WHAT YOU NEED TO DO:
Copy exactly the lines of the data below that run from the line holding "Kritiken | Reviews (1009, 17)" through the line holding "Новости библиотеки (18, 1227)", both ends included.

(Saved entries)
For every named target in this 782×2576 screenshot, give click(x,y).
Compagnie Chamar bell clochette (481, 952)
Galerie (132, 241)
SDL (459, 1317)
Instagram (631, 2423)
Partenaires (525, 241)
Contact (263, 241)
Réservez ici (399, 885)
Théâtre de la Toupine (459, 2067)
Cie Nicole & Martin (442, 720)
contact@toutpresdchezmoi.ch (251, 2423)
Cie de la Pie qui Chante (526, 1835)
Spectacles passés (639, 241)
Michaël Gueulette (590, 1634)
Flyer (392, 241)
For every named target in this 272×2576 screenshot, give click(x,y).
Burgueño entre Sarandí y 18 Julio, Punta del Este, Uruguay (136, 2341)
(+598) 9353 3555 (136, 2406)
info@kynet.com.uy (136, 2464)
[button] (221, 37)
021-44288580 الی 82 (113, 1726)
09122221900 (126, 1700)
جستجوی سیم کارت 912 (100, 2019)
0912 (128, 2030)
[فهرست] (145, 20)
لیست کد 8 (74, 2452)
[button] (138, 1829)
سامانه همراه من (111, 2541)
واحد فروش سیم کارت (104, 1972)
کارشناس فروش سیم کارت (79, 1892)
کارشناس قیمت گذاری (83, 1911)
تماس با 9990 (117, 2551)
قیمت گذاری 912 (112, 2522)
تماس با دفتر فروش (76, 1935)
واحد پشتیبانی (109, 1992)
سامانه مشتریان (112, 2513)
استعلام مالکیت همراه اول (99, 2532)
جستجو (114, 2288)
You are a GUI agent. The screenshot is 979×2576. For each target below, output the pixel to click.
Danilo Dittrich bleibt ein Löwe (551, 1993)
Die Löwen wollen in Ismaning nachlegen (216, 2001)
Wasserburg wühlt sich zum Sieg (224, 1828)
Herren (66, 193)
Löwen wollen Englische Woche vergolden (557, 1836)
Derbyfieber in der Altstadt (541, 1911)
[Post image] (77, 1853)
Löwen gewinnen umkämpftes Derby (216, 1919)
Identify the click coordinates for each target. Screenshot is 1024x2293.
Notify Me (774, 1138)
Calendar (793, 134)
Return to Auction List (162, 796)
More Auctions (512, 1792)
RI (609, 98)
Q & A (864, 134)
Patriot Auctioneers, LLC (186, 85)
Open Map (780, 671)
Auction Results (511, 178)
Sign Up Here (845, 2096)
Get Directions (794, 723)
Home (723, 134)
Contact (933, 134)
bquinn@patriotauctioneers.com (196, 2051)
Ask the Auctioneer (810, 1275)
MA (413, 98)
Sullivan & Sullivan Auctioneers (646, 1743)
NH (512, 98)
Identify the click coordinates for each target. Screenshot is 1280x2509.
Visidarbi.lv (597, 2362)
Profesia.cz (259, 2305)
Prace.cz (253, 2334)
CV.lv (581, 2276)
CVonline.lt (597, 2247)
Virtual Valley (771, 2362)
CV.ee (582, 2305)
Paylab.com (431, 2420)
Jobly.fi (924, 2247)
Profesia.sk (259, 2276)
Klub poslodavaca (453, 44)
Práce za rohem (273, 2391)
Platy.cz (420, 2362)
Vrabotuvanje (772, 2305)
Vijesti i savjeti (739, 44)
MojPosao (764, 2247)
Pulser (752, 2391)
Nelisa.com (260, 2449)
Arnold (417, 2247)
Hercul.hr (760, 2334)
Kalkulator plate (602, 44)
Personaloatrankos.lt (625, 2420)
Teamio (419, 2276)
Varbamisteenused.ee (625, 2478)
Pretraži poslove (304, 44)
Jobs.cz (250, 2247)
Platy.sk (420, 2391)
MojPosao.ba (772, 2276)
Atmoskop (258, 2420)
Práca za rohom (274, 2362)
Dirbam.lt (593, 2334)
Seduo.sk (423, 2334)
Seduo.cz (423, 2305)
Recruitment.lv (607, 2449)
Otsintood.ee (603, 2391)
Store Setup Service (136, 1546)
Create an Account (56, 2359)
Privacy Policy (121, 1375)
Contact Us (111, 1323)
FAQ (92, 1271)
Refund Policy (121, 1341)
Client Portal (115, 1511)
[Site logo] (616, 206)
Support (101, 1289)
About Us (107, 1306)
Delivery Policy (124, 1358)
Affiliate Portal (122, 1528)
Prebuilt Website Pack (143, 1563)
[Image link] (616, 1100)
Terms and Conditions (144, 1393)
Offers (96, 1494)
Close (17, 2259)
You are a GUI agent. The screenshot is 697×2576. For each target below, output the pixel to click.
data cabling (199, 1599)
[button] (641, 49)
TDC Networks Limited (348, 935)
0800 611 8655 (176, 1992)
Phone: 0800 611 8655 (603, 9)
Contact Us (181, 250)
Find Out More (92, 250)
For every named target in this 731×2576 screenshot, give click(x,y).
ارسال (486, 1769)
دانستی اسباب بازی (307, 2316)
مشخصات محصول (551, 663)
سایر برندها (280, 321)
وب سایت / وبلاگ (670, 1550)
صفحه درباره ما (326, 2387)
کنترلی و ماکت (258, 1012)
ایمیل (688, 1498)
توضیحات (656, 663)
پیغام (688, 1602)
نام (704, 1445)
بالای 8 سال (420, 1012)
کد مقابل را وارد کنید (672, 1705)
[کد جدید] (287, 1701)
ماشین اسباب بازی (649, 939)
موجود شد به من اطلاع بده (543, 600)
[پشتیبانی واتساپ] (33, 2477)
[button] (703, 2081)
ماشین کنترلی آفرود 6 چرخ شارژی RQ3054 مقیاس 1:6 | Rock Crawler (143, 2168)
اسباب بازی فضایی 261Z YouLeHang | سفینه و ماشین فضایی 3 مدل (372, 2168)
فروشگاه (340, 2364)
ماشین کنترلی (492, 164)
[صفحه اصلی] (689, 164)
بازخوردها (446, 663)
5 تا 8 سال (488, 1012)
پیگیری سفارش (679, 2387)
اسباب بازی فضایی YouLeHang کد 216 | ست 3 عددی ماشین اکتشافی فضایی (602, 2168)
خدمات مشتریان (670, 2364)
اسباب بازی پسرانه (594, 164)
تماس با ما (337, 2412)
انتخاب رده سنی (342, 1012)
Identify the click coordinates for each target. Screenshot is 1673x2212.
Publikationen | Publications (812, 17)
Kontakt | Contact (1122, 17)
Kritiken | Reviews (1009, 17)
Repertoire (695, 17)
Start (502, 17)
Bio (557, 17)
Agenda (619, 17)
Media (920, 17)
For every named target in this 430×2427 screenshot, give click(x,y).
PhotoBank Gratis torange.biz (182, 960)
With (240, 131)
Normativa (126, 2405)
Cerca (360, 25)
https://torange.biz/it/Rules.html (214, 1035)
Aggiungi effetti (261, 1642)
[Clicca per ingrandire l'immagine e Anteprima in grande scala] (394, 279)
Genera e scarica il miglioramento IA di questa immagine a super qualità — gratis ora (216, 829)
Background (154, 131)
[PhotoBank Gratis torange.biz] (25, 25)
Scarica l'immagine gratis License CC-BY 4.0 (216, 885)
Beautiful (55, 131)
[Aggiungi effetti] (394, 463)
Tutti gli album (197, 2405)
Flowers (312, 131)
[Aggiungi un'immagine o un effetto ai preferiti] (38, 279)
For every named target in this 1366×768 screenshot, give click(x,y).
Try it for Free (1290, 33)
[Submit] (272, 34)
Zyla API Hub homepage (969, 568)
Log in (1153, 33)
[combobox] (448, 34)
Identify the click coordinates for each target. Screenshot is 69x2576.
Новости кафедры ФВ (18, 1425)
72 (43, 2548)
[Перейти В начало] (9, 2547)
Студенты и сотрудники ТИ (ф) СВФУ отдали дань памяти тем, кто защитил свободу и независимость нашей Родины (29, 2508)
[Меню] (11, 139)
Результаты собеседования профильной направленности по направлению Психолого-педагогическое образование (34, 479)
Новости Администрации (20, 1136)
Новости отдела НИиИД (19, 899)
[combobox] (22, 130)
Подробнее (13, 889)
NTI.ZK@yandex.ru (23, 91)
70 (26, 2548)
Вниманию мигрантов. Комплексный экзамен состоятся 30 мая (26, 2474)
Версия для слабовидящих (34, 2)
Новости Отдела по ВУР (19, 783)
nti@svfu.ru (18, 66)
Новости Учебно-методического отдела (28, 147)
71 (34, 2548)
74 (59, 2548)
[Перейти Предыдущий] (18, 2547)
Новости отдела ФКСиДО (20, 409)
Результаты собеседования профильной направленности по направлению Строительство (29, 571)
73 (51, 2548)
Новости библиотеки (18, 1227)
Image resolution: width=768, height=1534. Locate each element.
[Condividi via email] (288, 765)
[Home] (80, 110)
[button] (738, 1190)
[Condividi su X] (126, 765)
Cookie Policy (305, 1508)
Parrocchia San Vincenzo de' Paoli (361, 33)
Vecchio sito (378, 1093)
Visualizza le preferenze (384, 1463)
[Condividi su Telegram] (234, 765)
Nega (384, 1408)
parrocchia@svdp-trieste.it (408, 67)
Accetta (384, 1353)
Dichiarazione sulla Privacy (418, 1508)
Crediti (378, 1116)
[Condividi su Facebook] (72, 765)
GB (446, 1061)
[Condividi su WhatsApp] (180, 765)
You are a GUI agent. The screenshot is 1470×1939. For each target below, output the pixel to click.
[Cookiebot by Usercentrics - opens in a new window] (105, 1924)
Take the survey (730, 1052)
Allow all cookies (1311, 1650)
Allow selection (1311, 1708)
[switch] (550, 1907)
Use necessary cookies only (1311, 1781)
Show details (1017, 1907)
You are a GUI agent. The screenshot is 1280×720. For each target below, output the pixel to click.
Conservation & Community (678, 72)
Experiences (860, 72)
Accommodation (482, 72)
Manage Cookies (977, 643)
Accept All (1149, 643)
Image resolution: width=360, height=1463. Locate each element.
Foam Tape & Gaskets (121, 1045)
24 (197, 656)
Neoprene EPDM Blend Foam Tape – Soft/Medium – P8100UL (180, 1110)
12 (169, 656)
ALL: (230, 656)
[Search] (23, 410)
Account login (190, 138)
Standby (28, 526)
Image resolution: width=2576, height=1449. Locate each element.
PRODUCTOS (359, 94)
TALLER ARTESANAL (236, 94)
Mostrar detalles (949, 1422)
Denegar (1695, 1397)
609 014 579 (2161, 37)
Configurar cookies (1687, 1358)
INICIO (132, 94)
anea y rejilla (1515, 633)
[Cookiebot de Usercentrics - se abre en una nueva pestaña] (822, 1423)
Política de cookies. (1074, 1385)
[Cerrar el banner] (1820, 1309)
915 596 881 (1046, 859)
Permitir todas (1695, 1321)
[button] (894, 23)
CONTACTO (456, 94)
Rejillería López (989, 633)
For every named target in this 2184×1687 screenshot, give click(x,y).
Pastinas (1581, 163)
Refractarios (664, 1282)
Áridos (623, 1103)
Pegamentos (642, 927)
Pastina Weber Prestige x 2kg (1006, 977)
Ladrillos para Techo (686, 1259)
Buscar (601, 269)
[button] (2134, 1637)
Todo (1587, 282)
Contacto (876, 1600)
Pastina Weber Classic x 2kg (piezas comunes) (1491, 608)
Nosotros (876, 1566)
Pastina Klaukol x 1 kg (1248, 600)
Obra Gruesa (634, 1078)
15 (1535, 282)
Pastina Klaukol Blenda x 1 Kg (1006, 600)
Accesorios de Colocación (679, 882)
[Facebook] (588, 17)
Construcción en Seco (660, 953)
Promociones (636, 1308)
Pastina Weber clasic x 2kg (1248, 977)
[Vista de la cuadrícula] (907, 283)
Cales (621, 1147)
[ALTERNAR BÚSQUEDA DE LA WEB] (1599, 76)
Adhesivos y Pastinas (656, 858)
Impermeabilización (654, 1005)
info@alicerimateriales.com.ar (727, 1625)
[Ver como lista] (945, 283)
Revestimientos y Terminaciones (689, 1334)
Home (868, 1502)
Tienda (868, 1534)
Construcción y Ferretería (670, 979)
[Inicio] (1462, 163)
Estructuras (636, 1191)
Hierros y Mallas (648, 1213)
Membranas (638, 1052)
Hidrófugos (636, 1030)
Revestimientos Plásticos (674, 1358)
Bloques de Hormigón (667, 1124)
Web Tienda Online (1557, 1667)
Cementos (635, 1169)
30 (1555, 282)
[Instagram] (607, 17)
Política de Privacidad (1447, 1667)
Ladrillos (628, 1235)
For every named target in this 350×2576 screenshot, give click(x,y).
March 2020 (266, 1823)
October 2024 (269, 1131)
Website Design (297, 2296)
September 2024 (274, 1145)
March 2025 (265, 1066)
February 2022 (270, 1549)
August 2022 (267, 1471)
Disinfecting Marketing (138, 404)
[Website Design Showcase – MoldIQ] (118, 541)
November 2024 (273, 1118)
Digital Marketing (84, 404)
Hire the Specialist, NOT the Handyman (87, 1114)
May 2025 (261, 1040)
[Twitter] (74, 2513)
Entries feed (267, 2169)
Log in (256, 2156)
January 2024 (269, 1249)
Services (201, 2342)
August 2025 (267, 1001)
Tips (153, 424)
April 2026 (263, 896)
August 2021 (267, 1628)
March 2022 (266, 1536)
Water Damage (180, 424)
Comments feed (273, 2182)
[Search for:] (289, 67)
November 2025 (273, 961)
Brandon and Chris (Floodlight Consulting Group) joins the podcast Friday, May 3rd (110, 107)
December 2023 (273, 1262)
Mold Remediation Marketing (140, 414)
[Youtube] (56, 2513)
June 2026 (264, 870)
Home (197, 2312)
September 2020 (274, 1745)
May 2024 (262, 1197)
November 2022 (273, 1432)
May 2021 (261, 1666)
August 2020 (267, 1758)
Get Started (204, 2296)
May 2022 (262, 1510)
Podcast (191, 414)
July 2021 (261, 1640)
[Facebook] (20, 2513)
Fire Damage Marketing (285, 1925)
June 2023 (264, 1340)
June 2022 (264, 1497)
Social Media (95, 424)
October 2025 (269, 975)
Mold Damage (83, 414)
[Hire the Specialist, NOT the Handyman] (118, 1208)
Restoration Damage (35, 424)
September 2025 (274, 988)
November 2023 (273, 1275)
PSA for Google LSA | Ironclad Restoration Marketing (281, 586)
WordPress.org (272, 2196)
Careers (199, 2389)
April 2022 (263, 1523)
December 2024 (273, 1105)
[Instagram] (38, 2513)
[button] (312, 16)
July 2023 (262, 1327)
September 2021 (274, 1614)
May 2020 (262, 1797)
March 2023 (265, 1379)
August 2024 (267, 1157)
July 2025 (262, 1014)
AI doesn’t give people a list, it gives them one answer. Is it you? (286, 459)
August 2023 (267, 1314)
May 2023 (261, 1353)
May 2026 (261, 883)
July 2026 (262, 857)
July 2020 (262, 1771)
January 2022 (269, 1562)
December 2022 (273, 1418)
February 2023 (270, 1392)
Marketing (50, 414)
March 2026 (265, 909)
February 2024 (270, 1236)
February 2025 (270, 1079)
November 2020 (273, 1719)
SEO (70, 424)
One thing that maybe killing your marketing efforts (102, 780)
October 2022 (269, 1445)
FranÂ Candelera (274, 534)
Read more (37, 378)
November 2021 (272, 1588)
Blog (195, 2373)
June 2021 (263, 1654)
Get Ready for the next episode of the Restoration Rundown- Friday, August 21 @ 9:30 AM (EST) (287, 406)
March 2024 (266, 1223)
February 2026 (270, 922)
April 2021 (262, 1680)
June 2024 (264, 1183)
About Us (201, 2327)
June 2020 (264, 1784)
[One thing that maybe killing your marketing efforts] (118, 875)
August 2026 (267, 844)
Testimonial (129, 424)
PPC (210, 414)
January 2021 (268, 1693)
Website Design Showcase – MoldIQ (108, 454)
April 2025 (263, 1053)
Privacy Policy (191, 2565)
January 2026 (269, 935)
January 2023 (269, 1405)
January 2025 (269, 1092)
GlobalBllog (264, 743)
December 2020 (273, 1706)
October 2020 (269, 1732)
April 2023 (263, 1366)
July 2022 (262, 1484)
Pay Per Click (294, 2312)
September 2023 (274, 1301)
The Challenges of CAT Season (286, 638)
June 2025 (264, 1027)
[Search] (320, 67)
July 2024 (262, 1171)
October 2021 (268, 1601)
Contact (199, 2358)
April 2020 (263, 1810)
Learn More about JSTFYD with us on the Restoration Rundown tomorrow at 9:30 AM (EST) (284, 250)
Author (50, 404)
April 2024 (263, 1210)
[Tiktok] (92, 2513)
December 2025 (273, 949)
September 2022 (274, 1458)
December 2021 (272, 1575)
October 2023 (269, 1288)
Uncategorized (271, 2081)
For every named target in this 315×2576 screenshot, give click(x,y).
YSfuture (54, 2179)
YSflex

PROBLEM SOLUTION:
Kritiken | Reviews (1009, 17)
Repertoire (695, 17)
Start (502, 17)
Bio (557, 17)
Agenda (619, 17)
Media (920, 17)
For every named target in this 430×2427 screenshot, give click(x,y).
PhotoBank Gratis torange.biz (182, 960)
With (240, 131)
Normativa (126, 2405)
Cerca (360, 25)
https://torange.biz/it/Rules.html (214, 1035)
Aggiungi effetti (261, 1642)
[Clicca per ingrandire l'immagine e Anteprima in grande scala] (394, 279)
Genera e scarica il miglioramento IA di questa immagine a super qualità — gratis ora (216, 829)
Background (154, 131)
[PhotoBank Gratis torange.biz] (25, 25)
Scarica l'immagine gratis License CC-BY 4.0 (216, 885)
Beautiful (55, 131)
[Aggiungi effetti] (394, 463)
Tutti gli album (197, 2405)
Flowers (312, 131)
[Aggiungi un'immagine o un effetto ai preferiti] (38, 279)
For every named target in this 1366×768 screenshot, give click(x,y).
Try it for Free (1290, 33)
[Submit] (272, 34)
Zyla API Hub homepage (969, 568)
Log in (1153, 33)
[combobox] (448, 34)
Identify the click coordinates for each target. Screenshot is 69x2576.
Новости кафедры ФВ (18, 1425)
72 (43, 2548)
[Перейти В начало] (9, 2547)
Студенты и сотрудники ТИ (ф) СВФУ отдали дань памяти тем, кто защитил свободу и независимость нашей Родины (29, 2508)
[Меню] (11, 139)
Результаты собеседования профильной направленности по направлению Психолого-педагогическое образование (34, 479)
Новости Администрации (20, 1136)
Новости отдела НИиИД (19, 899)
[combobox] (22, 130)
Подробнее (13, 889)
NTI.ZK@yandex.ru (23, 91)
70 (26, 2548)
Вниманию мигрантов. Комплексный экзамен состоятся 30 мая (26, 2474)
Версия для слабовидящих (34, 2)
Новости Отдела по ВУР (19, 783)
nti@svfu.ru (18, 66)
Новости Учебно-методического отдела (28, 147)
71 (34, 2548)
74 (59, 2548)
[Перейти Предыдущий] (18, 2547)
Новости отдела ФКСиДО (20, 409)
Результаты собеседования профильной направленности по направлению Строительство (29, 571)
73 (51, 2548)
Новости библиотеки (18, 1227)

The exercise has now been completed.